» Source extract:
An objective of the newly established senior-level Sino-U.S. global dialogues in tandem with the Bush administration’s strengthened relationships with Japan, Australia and India is to shape China’s choices so as to steer it toward integration with the existing status quo rather than challenging the existing order. Notably, China is for the first time developing a capacity to shape the regional context and choices the United States must make as well ― for example, the Shanghai Cooperation Organization’s critique of a U.S. presence in Central Asia and Uzbekistan’s subsequent demand that the United States vacate within six months an important air base that had provided critical support for the war on terror in Afghanistan.
The relationship will not develop as a second Cold War. The intensity of Sino-U.S. economic interdependence is very different from the U.S.-Soviet confrontation, where there was an all-out economic and political competition. Even with the American development of a missile defense system, China will maintain its limited deterrent without resorting to a nuclear arms race. However, both militaries are planning for a potential conflict over Taiwan despite the catastrophic costs that would arise from such a war.
Rather, the greater long-term threat to the United States might be that China’s exploding consumer market would displace the United States as the global market of last resort. Could China beat the United States at the game of capitalism? It remains to be seen whether China and the United States will successfully manage economic conflicts in a relationship on which the health of the global economy now depends.

» Available data:
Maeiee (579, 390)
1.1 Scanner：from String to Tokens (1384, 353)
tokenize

» Questions on the material:
(a) Copy out the passage on U.S.-China relations, starting at "Rather, the greater" and ending at "economy now depends.".
(b) Write what comes next in the passage on U.S.-China relations, picking up after its last sentence.
The listing is separate material and is not part of the passage on U.S.-China relations.

» Answer list:
(a)
Rather, the greater long-term threat to the United States might be that China’s exploding consumer market would displace the United States as the global market of last resort. Could China beat the United States at the game of capitalism? It remains to be seen whether China and the United States will successfully manage economic conflicts in a relationship on which the health of the global economy now depends.

(b)
South Korea clearly benefits from relative harmony in Sino-U.S. relations, especially given the fact that South Korea has depended on China as an engine for economic growth while relying on the alliance with the United States for its security. Some may wonder whether these two relationships may eventually come into conflict. For instance, what choices would South Korea face if China pushes alternative security arrangements as a challenge to the American-led bilateral alliance system?
Few consider, however, that just as a downturn in the U.S.-China relationship would present South Korea with unpalatable choices, too much cooperation between the United States and China, i.e., a concert of powers, might also constrain Korean choices. For instance, it appeared to some observers in early 2003 that the United States might bypass Seoul to deal primarily with China as the key to solving the North Korea issue. Interestingly, it was Kim Jong-il’s decision to include the nuclear issue as part of North-South relations in his conversations with South Korean Unification Minister Chung Dong-young last June that empowered South Korea to play a more active role in the latest round of six-party talks.
The North Korean nuclear issue will no doubt be near the top of the Bush-Hu agenda. The immediate challenge and opportunity will be whether Mr. Hu can find a way to use summit diplomacy with both Mr. Bush and Kim Jong-il to advance a consensus on how to achieve North Korea;s denuclearization. Despite a near-term U.S.-China coincidence of views, however, the respective long-term visions of the United States and China toward the Korean Peninsula may conflict, making South Korea’s high-wire balancing act between the United States and China even more difficult in the future.

* The writer is a senior associate at the Asia Foundation and Pacific Forum CSIS. The views expressed here are personal views.